Source text

---

Dr. John Volckens, a Professor in the Department of Environmental and Radiological Health Sciences, recently received $2.5 million in two grants from the National Institute for Occupational Safety and Health to measure industrial dust particles that can cause health problems.
Dr. Volckens plans to develop a dust spectrometer that will capture and measure inhalable dust – about the size of flour dust – before it settles. He’ll also create an inexpensive, lightweight device that workers can wear on their shoulders to immediately sample their exposure. The effort builds on a current project Dr. Volckens has with Dr. Stephen Reynolds, Director of the High Plains Intermountain Center for Agricultural Health and Safety at CSU. Local dairy and feedlot industries are lending support to the project.
“If you took a handful of flour and threw it into the air, it would settle on the ground and you could see it – we don’t have good means to measure those inhalable particles accurately to give companies and workers information about their exposure,” said Dr. Volckens. “They’re the same types of particles that make your eyes itchy, your throat itchy. They deposit in your nose and mouth and you swallow them, so they can become a big problem. Exposures that last one to two minutes can affect you for hours or days. And workers that get exposed to these clouds every day might have long-term effects. That’s the kind of thing we’re trying to prevent – we’re trying to prevent disease over the working lifetime of individuals.
Another issue Dr. Volckens will address with the grants is lowering the cost of current exposure tests, which are cost-prohibitive for most companies. He wants to create a simple test that anyone can use. For this aspect of the research he is partnering with Dr. Chuck Henry, a Professor in the Department of Chemistry at Colorado State.
“We want that sample test to be under $1,” said Dr. Volckens. “The process now can cost hundreds of dollars to even take a single measurement, and it’s inhibiting our ability to find out where there are exposure problems in industry. We want to revolutionize the field by letting anyone take a sample. This research will really increase our reach to find hazards and protect people.”
Dr. Volckens is collaborating on the project with colleagues at the University of Iowa and the University of Utah. Scientists at the University of Iowa will run computer models to design a dust sampler that best mimics particle inhalation into the human nose and mouth. In Utah, they’ll evaluate the design in a state-of-the-art aerosol wind tunnel before moving into the field to test these technologies in various industrial settings.

---

Data excerpts
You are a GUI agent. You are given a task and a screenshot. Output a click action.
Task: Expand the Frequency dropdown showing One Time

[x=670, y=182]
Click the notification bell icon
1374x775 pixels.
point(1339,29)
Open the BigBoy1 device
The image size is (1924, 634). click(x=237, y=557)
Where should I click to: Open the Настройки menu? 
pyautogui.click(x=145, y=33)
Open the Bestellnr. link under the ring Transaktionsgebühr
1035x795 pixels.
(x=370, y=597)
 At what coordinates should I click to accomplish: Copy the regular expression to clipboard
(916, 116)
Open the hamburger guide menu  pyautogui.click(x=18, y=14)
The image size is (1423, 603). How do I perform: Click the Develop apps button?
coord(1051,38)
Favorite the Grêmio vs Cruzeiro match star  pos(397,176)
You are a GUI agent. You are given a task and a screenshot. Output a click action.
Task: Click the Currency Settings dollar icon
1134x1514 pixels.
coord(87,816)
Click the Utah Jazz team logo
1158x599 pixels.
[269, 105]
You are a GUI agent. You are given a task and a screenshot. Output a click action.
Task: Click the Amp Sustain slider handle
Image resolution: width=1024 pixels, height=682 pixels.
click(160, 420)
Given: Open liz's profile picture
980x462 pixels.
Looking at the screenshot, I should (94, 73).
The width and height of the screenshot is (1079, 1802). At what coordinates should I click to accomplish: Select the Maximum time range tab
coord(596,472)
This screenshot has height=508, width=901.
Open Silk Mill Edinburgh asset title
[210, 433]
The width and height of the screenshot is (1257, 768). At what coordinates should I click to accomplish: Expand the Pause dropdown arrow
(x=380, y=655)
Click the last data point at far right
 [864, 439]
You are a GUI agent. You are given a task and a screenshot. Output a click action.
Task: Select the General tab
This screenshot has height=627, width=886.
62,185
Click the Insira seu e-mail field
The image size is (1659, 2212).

---

Task set
A: In the dust research article, rewrite the passage starting with "Dr. Volckens plans" and going on through "to the project.", swapping "dust spectrometer" for "particle counter".
B: According to the dust research article, what price does Dr. Volckens want the sample test to stay under?

Answers for each item
A:
Dr. Volckens plans to develop a particle counter that will capture and measure inhalable dust – about the size of flour dust – before it settles. He’ll also create an inexpensive, lightweight device that workers can wear on their shoulders to immediately sample their exposure. The effort builds on a current project Dr. Volckens has with Dr. Stephen Reynolds, Director of the High Plains Intermountain Center for Agricultural Health and Safety at CSU. Local dairy and feedlot industries are lending support to the project.

B: $1